Are Direct Bookings wrong? Clay Christensen on disrupting hotels, a future platform for hotel tech and more mind numbing stuff
Guest Experience in Numbers
The team at Experience Hotel have a pretty fact-filled blog with numbers and analysis of hotels that rivals some of the best ones out there. But last week they published an infographic that is worth a good study going over the numbers behind what makes good guest experience and what brings loyalty. Some interesting ones, Booking has a 57% cancellation rate, 26% of bookings come from Business travellers, 27% would like corporate rates and more. Includes some direct booking tips.
Has "Direct Bookings" gone too far?
A statement from David Turnbull published on Tnooz last week spiraled out of control. He said if he were launching a hotel he would give all the distribution to OTAs and focus on guest experience. The comments and reactions were that of religious extremists being told their god didn't exist. Look, I get it that direct revenue is good. I also get it that OTAs are annoying in that they take really large percentages. But let's step back a second here. Apple's App Store takes 30% commissions, if you're selling goods on Amazon they take 25-30% (all costs included) these aren't all that outrageous. Besides when opening and hotel (and I've opened a few) going all out with OTAs is the safest way to create brand awareness. I think it is time to stop and think for a second - we shouldn't be blindly campaigning for direct bookings, some times it is right, some times there are other ideas that are right too.
Pandox CEO, the straight talker
Anders Nissen, the CEO of Pandox isn't afraid to say things as they are. Pandox owns some 150+ hotels in Europe branded and independent and has made even the largest chain CEOs cringe with his statements that OTAs distribute better than them. Here's his vision for hospitality as an owner and what he thinks is the future for hotels and brands.
Clay Christensen about Airbnb and IKEA
Clay Christensen is best known for the "Innovator's Dillema" book he wrote about disruption (I would argue that he's also quite well known for saying the iPhone wasn't going to disrupt things) but essentially he worked out the disruption theory and it does have some legs to stand on. In this article he discusses how companies (Airbnb for example) disrupted a market by finding a need no hotel chains were willing to go after and then expanded upward into the hotel market. What if Hotels started doing that now to peripheral markets? Office space for example?

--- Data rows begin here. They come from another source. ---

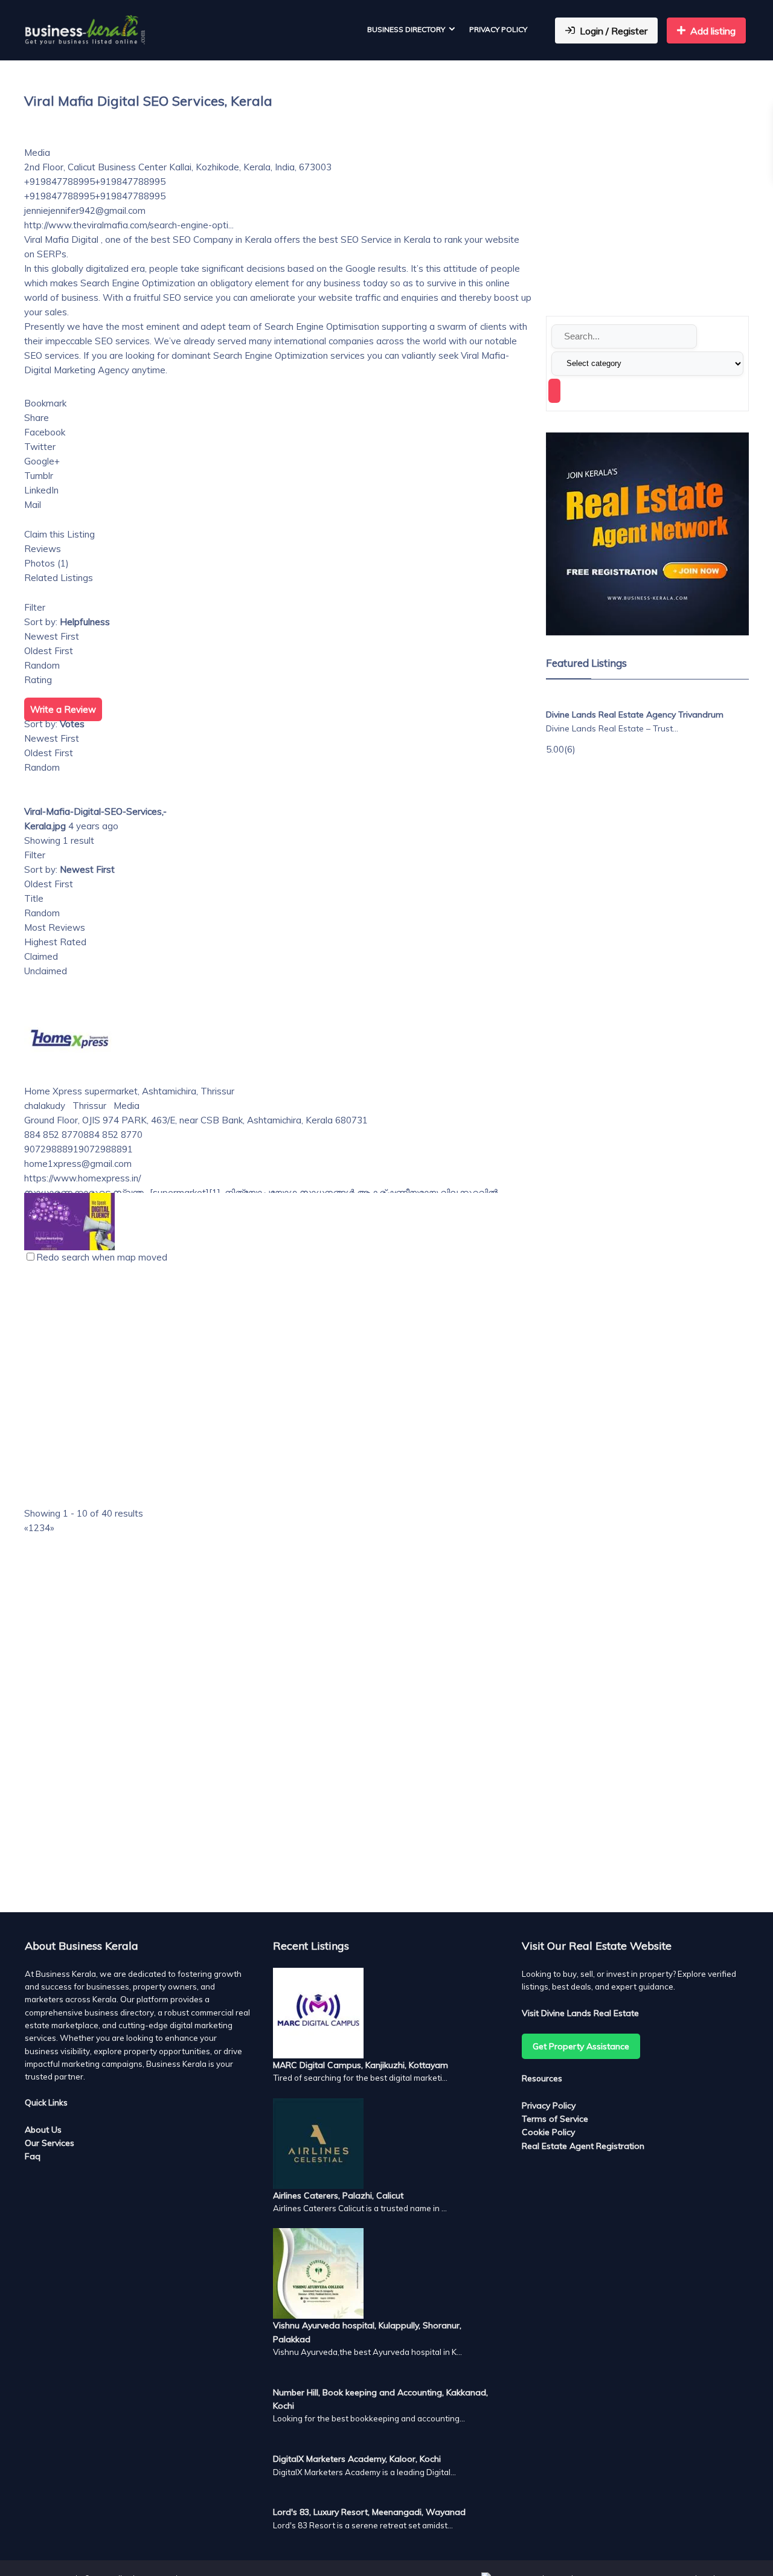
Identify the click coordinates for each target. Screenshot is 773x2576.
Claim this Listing (59, 534)
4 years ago (93, 826)
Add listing (713, 31)
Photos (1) (46, 563)
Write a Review (63, 709)
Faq (32, 2156)
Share (36, 417)
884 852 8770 (113, 1134)
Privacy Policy (498, 29)
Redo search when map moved (101, 1257)
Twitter (40, 446)
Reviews (42, 548)
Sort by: (67, 622)
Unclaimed (45, 971)
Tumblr (38, 475)
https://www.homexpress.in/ (82, 1178)
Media (37, 152)
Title (33, 898)
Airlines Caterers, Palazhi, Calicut (338, 2195)
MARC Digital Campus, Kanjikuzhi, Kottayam (360, 2065)
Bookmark (45, 403)
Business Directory (406, 29)
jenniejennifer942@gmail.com (85, 210)
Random (42, 665)
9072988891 (106, 1149)
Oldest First (48, 651)
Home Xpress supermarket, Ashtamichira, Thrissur (129, 1091)
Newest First (51, 636)
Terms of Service (555, 2118)
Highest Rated (55, 942)
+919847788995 (130, 181)
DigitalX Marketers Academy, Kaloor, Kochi (357, 2458)
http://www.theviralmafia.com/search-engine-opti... (129, 225)
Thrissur (88, 1105)
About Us (43, 2129)
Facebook (44, 432)
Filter (34, 607)
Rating (38, 680)
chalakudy (44, 1105)
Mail (32, 504)
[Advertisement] (277, 1687)
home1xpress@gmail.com (78, 1163)
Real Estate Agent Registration (583, 2146)
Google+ (42, 461)
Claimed (41, 956)
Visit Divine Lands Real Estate (580, 2013)
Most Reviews (54, 927)
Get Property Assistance (581, 2046)
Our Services (49, 2143)
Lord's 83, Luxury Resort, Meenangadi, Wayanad (369, 2512)
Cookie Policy (548, 2132)
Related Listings (58, 577)
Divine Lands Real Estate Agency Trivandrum (634, 714)
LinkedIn (41, 490)
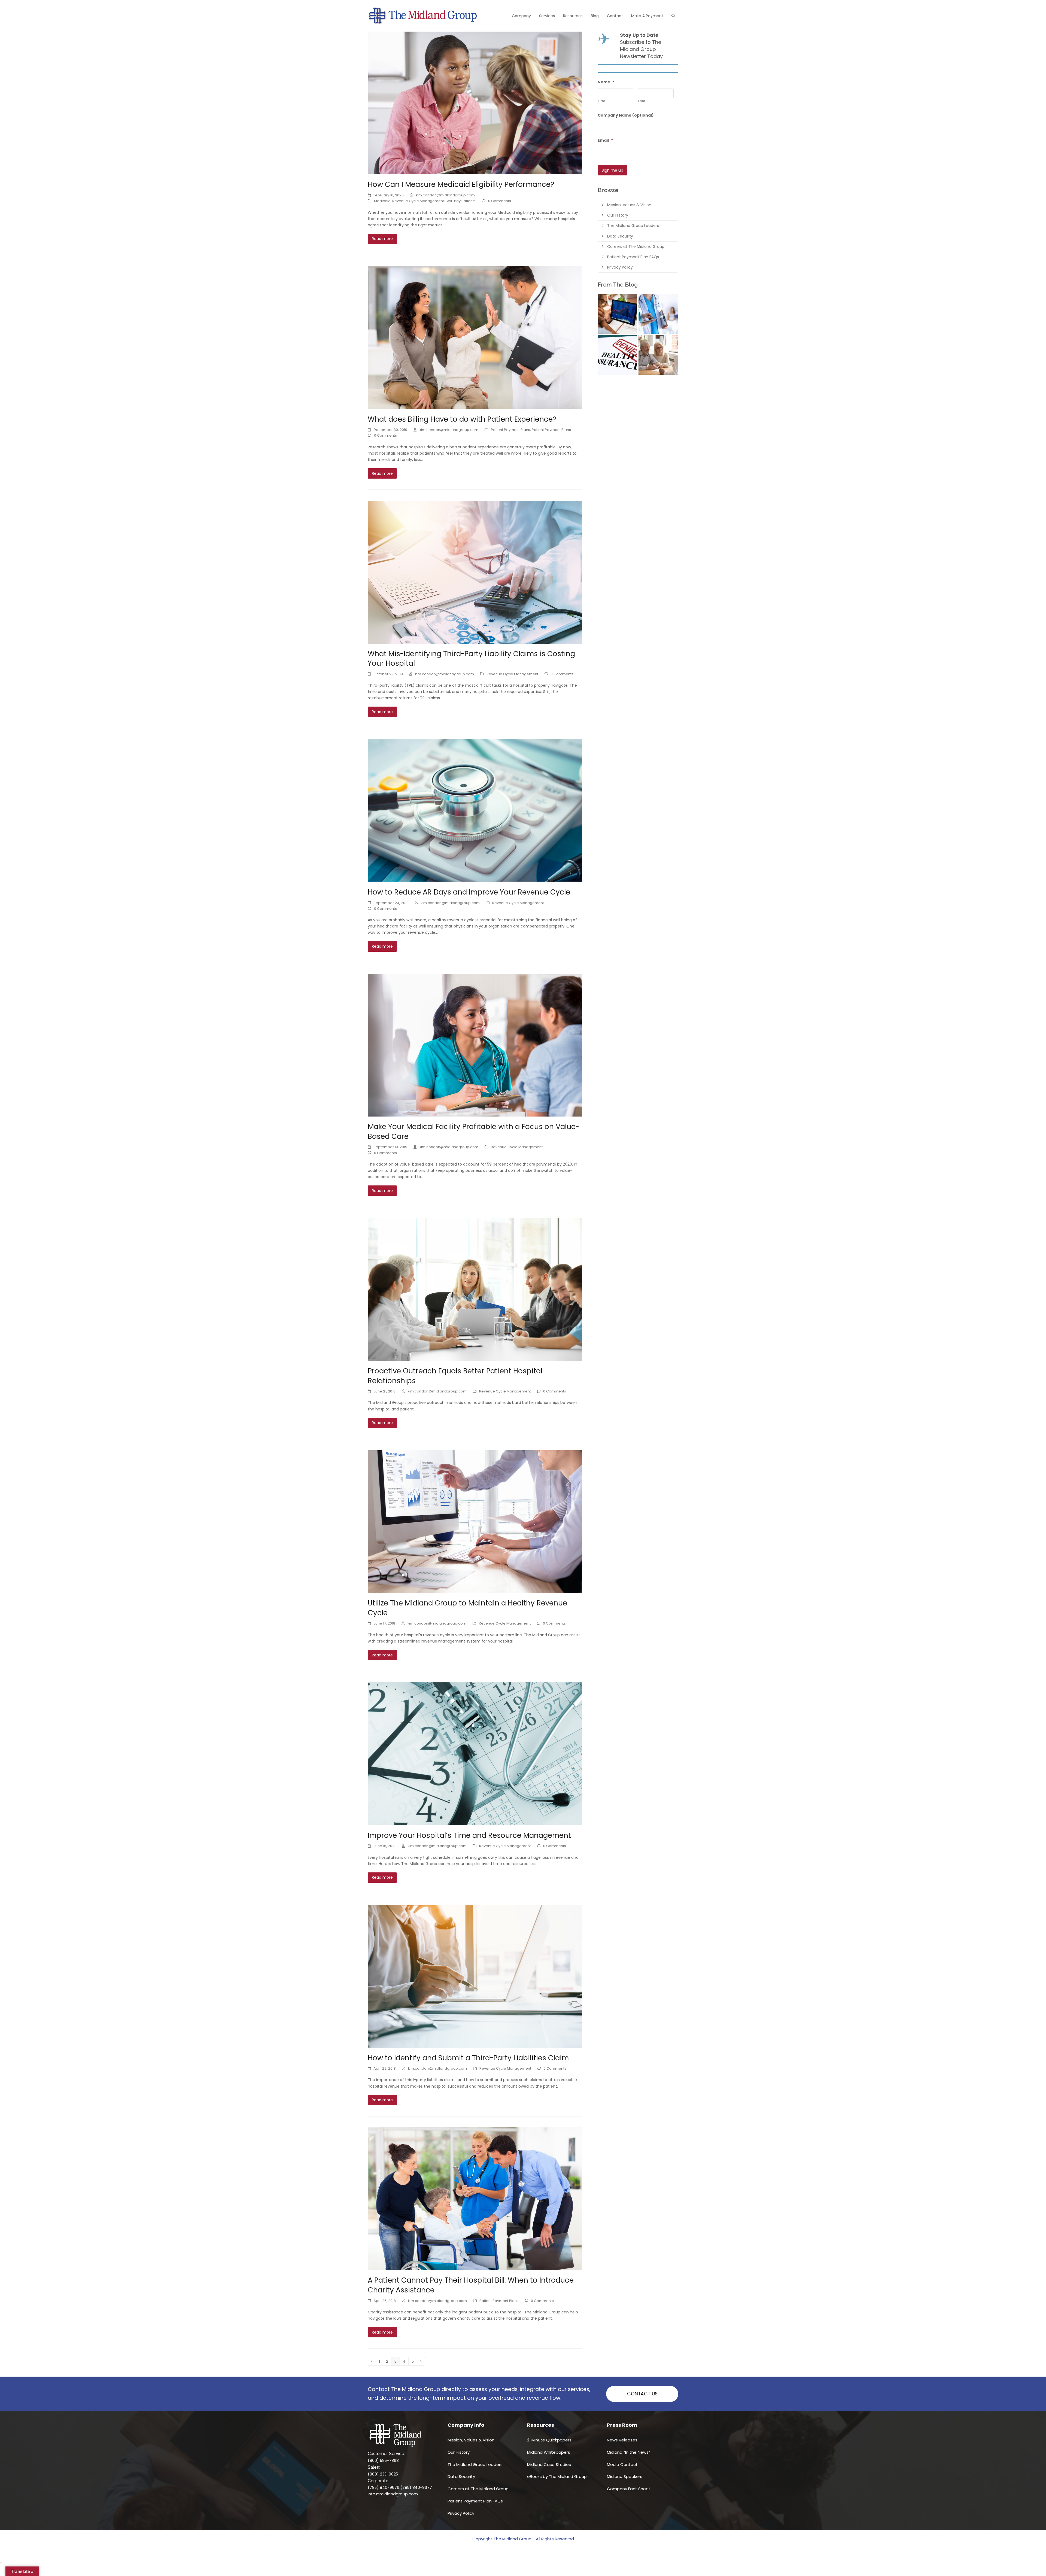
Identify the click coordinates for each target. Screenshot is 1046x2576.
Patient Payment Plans (510, 429)
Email (605, 140)
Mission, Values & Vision (471, 2440)
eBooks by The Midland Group (557, 2476)
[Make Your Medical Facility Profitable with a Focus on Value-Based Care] (475, 1045)
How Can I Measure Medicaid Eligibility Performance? (461, 184)
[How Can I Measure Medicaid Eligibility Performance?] (475, 102)
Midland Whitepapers (548, 2452)
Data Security (461, 2476)
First (601, 101)
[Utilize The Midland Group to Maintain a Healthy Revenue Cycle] (475, 1521)
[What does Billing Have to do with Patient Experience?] (475, 337)
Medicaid (382, 200)
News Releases (622, 2440)
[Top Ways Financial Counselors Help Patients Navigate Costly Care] (658, 354)
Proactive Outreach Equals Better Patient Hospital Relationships (455, 1376)
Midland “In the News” (628, 2452)
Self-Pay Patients (461, 200)
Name (606, 82)
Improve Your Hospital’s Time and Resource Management (469, 1835)
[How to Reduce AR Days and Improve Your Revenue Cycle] (475, 810)
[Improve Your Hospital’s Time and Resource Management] (475, 1753)
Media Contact (622, 2464)
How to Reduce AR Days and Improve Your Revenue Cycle (469, 892)
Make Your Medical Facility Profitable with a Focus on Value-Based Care (473, 1131)
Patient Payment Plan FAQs (475, 2501)
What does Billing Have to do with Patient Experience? (462, 419)
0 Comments (499, 200)
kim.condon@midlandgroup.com (445, 195)
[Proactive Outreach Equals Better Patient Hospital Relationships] (475, 1289)
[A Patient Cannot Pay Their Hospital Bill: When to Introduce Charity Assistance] (475, 2198)
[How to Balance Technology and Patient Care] (658, 313)
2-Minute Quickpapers (549, 2440)
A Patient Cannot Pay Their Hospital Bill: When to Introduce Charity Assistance (471, 2285)
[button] (673, 16)
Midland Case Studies (549, 2464)
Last (641, 101)
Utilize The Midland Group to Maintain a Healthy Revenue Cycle (467, 1608)
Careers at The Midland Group (478, 2489)
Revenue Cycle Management (418, 200)
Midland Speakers (624, 2476)
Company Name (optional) (626, 115)
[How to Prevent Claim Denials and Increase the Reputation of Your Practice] (617, 354)
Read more (382, 238)
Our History (459, 2452)
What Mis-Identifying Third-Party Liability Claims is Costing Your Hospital (471, 658)
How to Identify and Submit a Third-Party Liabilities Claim (468, 2058)
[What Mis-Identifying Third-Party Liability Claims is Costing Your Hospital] (475, 571)
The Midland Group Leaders (475, 2464)
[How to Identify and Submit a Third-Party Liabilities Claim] (475, 1976)
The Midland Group (512, 2539)
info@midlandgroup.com (393, 2494)
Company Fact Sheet (628, 2489)
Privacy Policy (461, 2513)
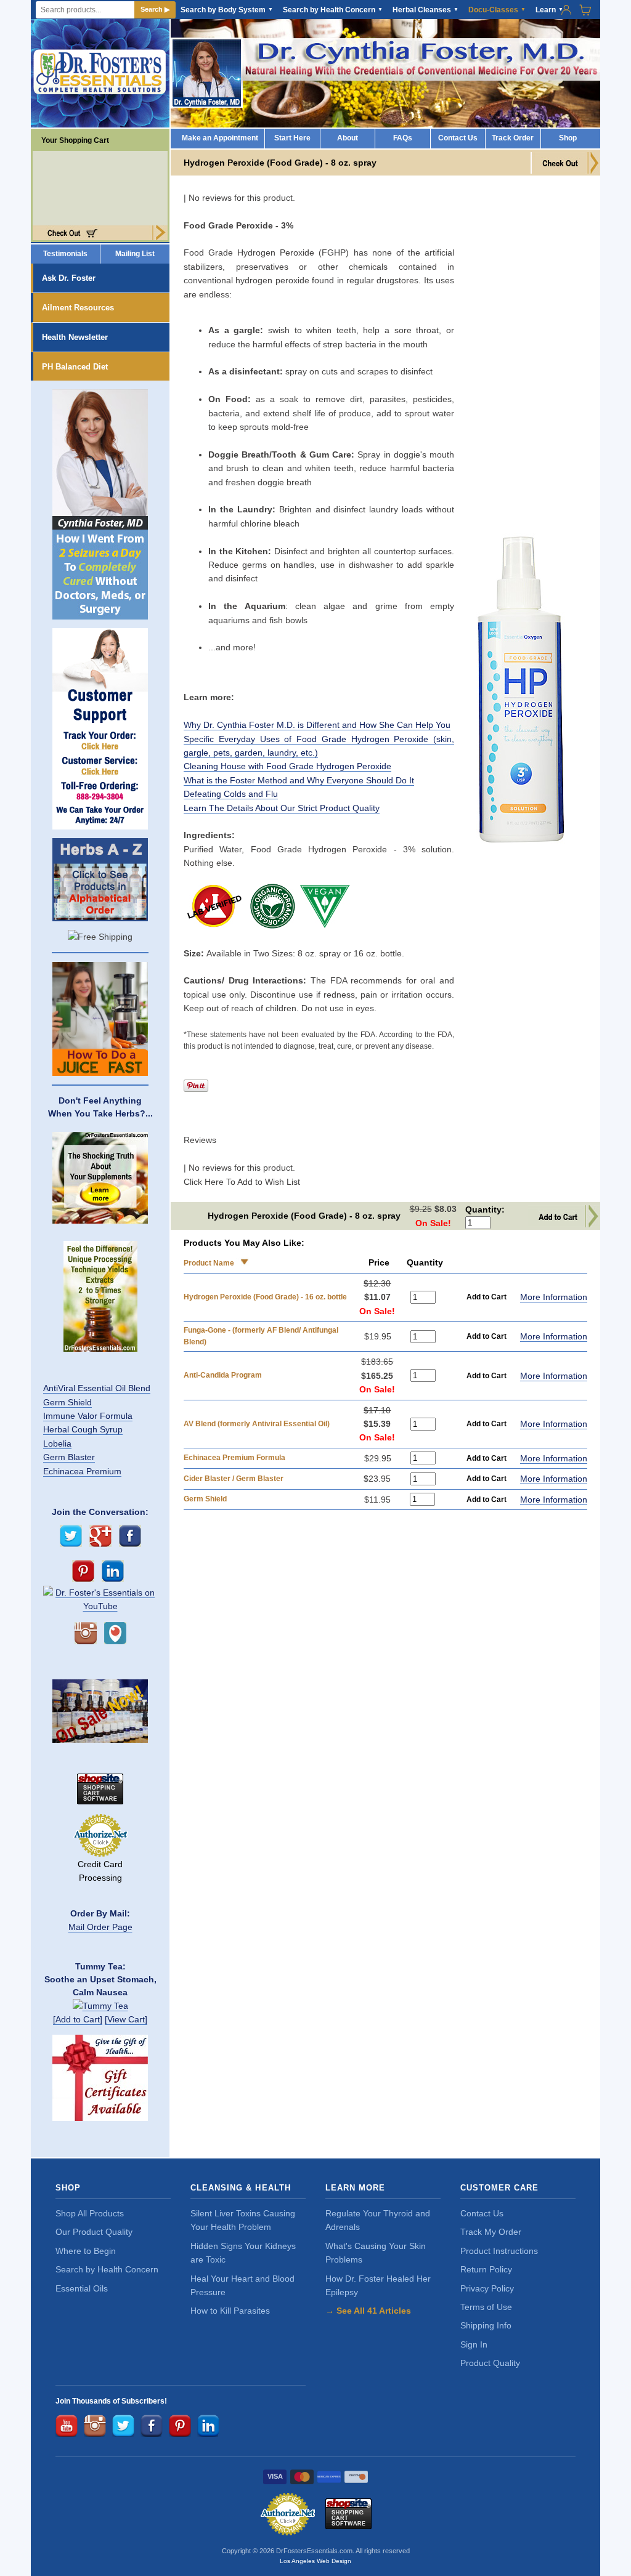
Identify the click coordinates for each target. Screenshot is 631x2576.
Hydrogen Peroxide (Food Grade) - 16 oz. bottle (265, 1297)
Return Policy (486, 2269)
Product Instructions (499, 2251)
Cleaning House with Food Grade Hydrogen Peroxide (287, 766)
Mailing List (135, 253)
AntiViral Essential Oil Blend (96, 1388)
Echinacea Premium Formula (234, 1457)
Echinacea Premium (82, 1471)
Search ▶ (154, 9)
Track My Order (490, 2232)
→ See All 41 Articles (368, 2311)
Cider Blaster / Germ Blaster (233, 1478)
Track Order (513, 138)
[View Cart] (126, 2019)
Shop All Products (89, 2213)
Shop (568, 138)
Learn (549, 10)
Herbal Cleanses (425, 10)
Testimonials (65, 253)
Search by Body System (227, 10)
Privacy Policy (487, 2288)
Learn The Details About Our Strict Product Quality (282, 808)
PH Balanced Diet (75, 366)
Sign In (473, 2344)
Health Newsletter (75, 337)
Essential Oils (81, 2288)
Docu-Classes (497, 10)
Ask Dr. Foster (69, 278)
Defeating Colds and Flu (231, 794)
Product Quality (490, 2363)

Amazon is going after the Call-Centers
Call-centers are still great, and I think they'll be even better as calling becomes cheaper and everyone essentially has a phone in their pocket all the time. But the experience varies from great to epically disastrous. Amazon is going after that market with Alexa/Echo automated bots that can manage a lot, a lot more than a bunch of scripted humans who neither care nor feel the pains the customer is facing.
Something Big is happening at ITB
SnapShot re-branded from an app maker to a marketplace last week, just before ITB, and that's a big deal. It isn't a secret that the biggest single challenge for any startup in the hotel tech space is integrations and SnapShot has decided to use it's large dataset to help tech companies and startups get off the ground. You could think I'm biased and this is a plug for a company I work for but the truth is, this could change the way hotel technology happens from now on and that is actually a big deal. A friend once told me, they'd never even try to get into the hotel space with their advanced algorithm technology because hotel data was such a mess. With a large hotel technology marketplace like this there's a chance we could evolve into a more innovative industry.